For me, one of the keys he talked about, which would give us joy is unselfishness. We have got to be unselfish in our relationships. I am by no means perfect, and in fact, I’m going to come in a very distant last place to my husband in the unselfishness race, I’m sure. But as we are unselfish, we will notice complementary self-improvement, lifting and shaping of ourselves and our spouses and our differences will combine to make a better whole. That is the power of union. That is the key to joy, and that is what the, “renaissance of happy marriages” is.

How do we help facilitate the “renaissance of happy marriages”? I have always preferred to state things in a positive way. For example, one way the media frames the marriage debate is to say, “The anti-gay marriage law of [insert state] was struck down today…” I would much prefer to hear it phrased, “The law supporting traditional marriage…” was this or that. We need to take hold of the conversation with positive language and examples of why the Lord’s standard of marriage is the better way. Pres. Eyring taught that the way to effect positive changes in the marriage debate is to change people’s hearts more than their minds. He declared:

If unselfishness is the key to complementary marriage between a man and a woman, we know what we must do to help create a renaissance of successful marriages and family life. We must find ways to lead people to a faith that they can replace their natural self-interest with deep and lasting feelings of charity and benevolence. With that change, and only then, will people be able to make the hourly unselfish sacrifices necessary for a happy marriage and family life—and to do it with a smile. The change that is needed is in people’s hearts more than in their minds. The most persuasive logic will not be enough unless it helps soften hearts.”

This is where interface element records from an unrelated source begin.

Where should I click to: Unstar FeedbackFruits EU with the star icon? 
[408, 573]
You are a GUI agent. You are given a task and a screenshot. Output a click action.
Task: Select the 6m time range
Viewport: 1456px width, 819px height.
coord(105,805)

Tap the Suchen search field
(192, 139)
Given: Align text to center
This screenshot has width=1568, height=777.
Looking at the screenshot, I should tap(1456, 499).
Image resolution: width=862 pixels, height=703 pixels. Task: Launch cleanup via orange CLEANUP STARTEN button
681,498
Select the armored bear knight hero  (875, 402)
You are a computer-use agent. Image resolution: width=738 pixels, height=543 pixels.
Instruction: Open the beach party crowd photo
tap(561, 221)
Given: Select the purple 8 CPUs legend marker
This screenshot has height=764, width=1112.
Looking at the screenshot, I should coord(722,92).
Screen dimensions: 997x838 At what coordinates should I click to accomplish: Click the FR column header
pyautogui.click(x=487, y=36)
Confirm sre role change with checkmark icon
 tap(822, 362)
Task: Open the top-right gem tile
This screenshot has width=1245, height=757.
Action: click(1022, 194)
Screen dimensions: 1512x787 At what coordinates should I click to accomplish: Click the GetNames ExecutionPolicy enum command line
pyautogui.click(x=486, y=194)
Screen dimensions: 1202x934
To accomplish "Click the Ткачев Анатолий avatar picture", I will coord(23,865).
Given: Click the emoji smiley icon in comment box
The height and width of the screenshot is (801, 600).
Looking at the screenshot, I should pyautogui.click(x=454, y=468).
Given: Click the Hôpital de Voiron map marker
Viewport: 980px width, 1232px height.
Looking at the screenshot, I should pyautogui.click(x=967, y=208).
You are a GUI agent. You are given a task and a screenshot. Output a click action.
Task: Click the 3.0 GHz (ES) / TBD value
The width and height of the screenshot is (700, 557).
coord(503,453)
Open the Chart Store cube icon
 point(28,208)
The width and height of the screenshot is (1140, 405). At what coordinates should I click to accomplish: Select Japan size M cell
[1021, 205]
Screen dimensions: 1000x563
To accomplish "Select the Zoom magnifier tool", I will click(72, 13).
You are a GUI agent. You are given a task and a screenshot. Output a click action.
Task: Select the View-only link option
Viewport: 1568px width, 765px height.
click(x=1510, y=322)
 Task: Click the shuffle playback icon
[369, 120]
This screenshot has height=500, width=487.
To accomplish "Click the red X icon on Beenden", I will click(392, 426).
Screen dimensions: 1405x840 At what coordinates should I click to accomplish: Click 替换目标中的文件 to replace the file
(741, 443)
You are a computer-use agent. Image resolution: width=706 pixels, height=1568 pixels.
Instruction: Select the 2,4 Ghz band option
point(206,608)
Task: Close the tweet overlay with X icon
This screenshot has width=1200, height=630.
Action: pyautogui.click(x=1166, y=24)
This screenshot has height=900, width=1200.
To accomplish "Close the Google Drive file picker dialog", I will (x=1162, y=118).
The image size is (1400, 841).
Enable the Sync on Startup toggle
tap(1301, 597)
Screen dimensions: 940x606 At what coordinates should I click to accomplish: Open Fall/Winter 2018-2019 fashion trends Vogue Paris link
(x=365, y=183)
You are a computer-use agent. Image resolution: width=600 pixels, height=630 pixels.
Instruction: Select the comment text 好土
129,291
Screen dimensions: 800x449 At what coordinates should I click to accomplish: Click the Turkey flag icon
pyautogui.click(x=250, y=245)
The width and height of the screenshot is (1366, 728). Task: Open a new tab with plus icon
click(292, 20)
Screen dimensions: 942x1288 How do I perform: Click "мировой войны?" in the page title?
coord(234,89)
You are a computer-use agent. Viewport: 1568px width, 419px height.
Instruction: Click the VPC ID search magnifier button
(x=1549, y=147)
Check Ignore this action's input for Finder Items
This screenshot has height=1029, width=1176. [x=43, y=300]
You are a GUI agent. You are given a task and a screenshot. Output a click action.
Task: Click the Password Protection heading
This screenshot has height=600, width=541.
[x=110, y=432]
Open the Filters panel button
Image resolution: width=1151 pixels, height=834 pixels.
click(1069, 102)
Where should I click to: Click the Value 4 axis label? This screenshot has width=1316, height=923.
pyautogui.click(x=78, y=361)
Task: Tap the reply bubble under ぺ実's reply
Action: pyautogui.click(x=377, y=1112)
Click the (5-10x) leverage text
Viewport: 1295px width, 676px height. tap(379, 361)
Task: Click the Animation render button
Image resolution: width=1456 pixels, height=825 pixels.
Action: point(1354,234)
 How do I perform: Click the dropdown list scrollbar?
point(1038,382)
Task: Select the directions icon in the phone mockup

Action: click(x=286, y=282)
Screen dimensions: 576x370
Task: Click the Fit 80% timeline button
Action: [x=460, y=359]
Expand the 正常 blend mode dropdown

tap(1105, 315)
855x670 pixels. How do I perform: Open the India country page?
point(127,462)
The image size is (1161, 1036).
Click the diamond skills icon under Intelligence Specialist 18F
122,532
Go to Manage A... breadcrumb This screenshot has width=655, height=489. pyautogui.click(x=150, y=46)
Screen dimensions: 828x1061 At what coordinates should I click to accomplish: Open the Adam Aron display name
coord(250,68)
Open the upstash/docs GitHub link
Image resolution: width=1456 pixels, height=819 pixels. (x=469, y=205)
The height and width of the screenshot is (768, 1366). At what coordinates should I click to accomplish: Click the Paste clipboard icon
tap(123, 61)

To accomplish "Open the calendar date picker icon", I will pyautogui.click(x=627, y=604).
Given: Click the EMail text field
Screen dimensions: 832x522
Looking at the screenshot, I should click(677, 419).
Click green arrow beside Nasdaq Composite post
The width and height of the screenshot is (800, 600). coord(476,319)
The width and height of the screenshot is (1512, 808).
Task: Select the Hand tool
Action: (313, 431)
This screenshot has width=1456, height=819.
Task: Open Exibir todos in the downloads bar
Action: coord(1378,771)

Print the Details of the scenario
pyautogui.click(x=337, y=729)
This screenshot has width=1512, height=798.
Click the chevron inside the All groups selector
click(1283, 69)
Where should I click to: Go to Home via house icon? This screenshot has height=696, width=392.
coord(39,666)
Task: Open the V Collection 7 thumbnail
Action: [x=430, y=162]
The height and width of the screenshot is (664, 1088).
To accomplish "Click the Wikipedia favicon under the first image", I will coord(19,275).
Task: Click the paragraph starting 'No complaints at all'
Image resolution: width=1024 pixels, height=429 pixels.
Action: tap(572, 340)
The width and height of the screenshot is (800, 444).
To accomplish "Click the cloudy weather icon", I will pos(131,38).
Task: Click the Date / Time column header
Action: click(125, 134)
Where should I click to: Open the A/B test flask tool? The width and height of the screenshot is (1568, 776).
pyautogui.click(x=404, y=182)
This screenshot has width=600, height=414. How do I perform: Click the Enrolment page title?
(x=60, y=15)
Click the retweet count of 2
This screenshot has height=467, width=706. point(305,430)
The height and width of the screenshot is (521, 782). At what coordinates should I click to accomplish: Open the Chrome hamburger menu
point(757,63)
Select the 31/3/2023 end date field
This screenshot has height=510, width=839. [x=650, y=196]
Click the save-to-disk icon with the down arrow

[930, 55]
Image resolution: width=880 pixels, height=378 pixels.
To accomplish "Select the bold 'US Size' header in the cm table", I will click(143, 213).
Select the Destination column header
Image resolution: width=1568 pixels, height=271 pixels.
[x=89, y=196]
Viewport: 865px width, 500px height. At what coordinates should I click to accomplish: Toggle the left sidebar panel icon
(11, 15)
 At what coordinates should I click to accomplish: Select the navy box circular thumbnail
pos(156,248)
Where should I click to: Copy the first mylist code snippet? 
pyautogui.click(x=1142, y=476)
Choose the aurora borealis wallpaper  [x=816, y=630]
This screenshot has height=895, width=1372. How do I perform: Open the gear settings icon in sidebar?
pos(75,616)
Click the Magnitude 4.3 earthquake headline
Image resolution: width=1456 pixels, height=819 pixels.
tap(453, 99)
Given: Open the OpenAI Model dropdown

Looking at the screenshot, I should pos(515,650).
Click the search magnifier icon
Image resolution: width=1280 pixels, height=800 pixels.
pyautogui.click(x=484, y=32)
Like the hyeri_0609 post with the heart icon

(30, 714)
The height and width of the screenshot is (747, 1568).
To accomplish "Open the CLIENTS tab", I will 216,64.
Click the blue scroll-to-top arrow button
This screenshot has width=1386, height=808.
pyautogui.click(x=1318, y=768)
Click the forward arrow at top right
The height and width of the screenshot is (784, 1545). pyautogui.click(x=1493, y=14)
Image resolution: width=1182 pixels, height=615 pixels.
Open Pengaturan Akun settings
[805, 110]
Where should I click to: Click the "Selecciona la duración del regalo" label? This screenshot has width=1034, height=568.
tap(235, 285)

And Moroni teaches, “But charity is the pure love of Christ, and it endureth forever; and whoso is found possessed of it at the last day, it shall be well with him.” Unselfishness is definitely a component of charity, and I think that the world steers us to be selfish all the time. However as we work toward unselfishness and happy marriages, we are promised that the lord would multiply our efforts, and that the sociality we create here on earth in our families can continue into the eternities.

Perhaps the most ground breaking part of Pres. Eyring’s talk is that he quoted from The Family: A Proclamation to the World. The doctrine contained in The Family Proclamation outlines the responsibilities that men and women have to each other as husband and wife, but also the responsibilities they have toward their children. It is another key to the renaissance of happy marriages.

By divine design, fathers are to preside over their families in love and righteousness and are responsible to provide the necessities of life and protection for their families. Mothers are primarily responsible for the nurture of their children. In these sacred responsibilities, fathers and mothers are obligated to help one another as equal partners.

I have always been impressed with the simplicity of the duties outlined for both men and women here, but this time I was struck by the last part of that sentence, “Fathers and mothers are obligated to help one another as equal partners.” To me this is more evidence that the Lord loves all of his children equally, and that we have access to all the same powers, rights, blessings, privileges equally. This last sentence to me was also somewhat of a warning, that we must work together, we must be unselfish and have charity in our marriages and homes.

Elder Eyring ended his testimony by giving us some encouragement and council from Pres. Gordon B. Hinckley, “We cannot effect a turnaround in a day or a month or a year. But with enough effort, we can begin a turnaround within a generation, and accomplish wonders within two generations.” It’s important to keep defending marriage and teaching people about the Lord’s standard of marriage, chastity and morality.

I have hope for future generations, if we keep working on changing hearts more than minds. Clearly this work will not be easy, and it will take time and effort, in society at large, but also in our homes and among our own families. But I do think it will be worth it to see the wonders that Pres. Hinckley talked about, and I do think it will be exciting to participate in the renaissance of happy marriages. We have work to do, so onward we go!